Stored data:
● ● ● ●

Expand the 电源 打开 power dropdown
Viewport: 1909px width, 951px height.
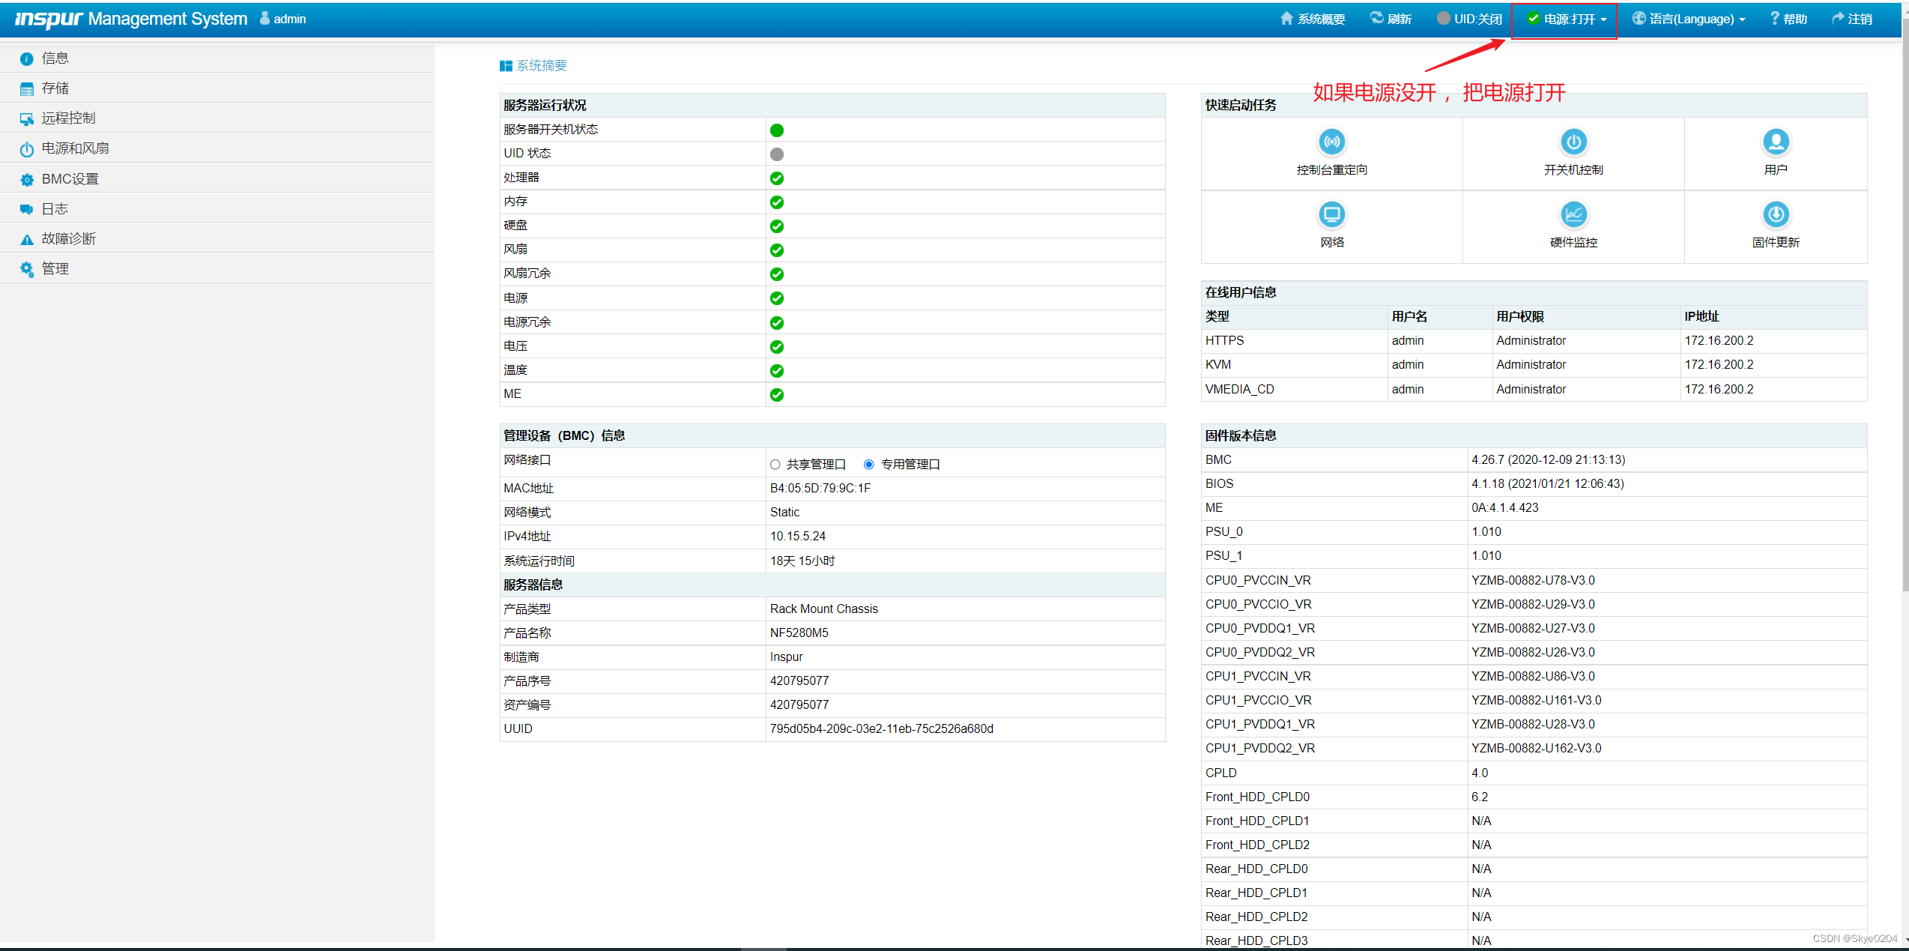pos(1564,18)
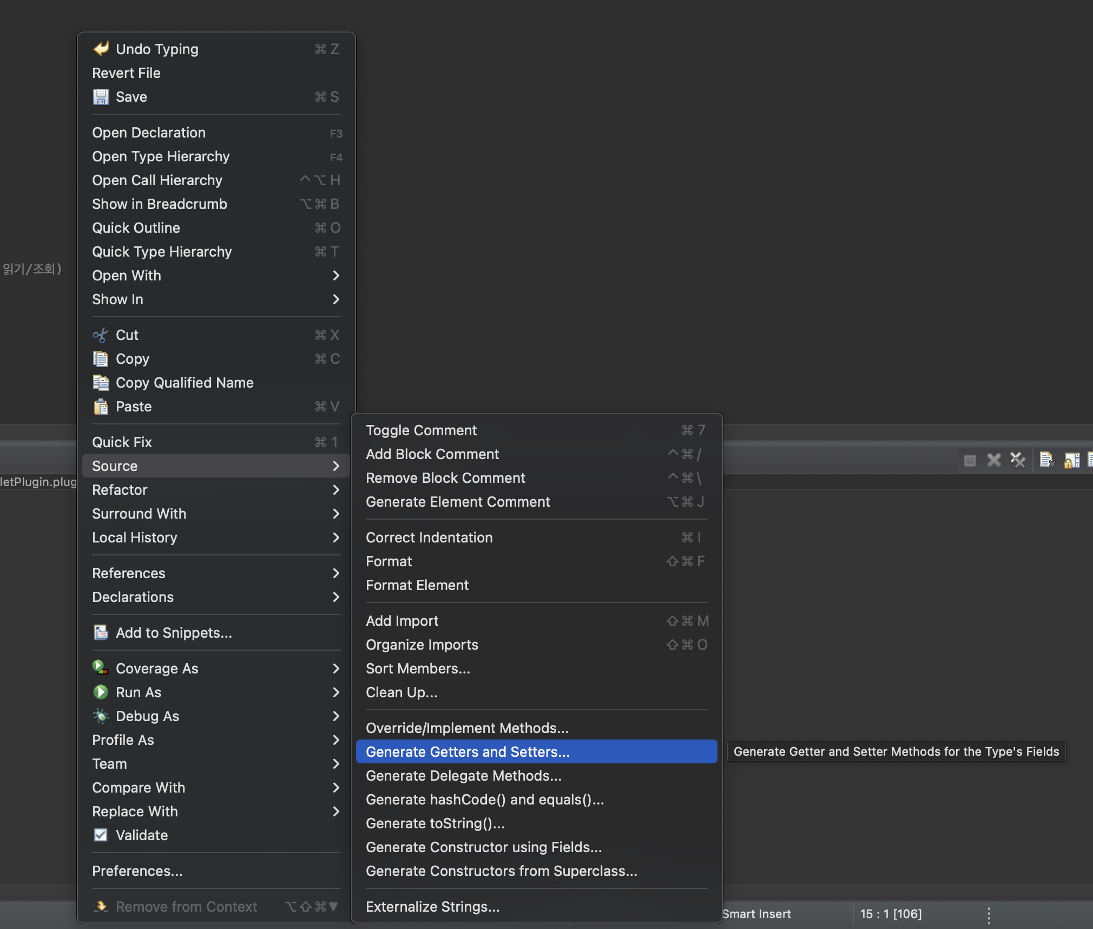Expand the Refactor submenu arrow
Screen dimensions: 1093x929
click(336, 490)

● ● ● ●

What the exercise asks:
All of the material above is to be retyped exactly, with no pictures included.

Completed task:
Expand the 电源 打开 power dropdown
Viewport: 1909px width, 951px height.
pos(1564,18)
Expand the Refactor submenu arrow
Screen dimensions: 1093x929
click(336, 490)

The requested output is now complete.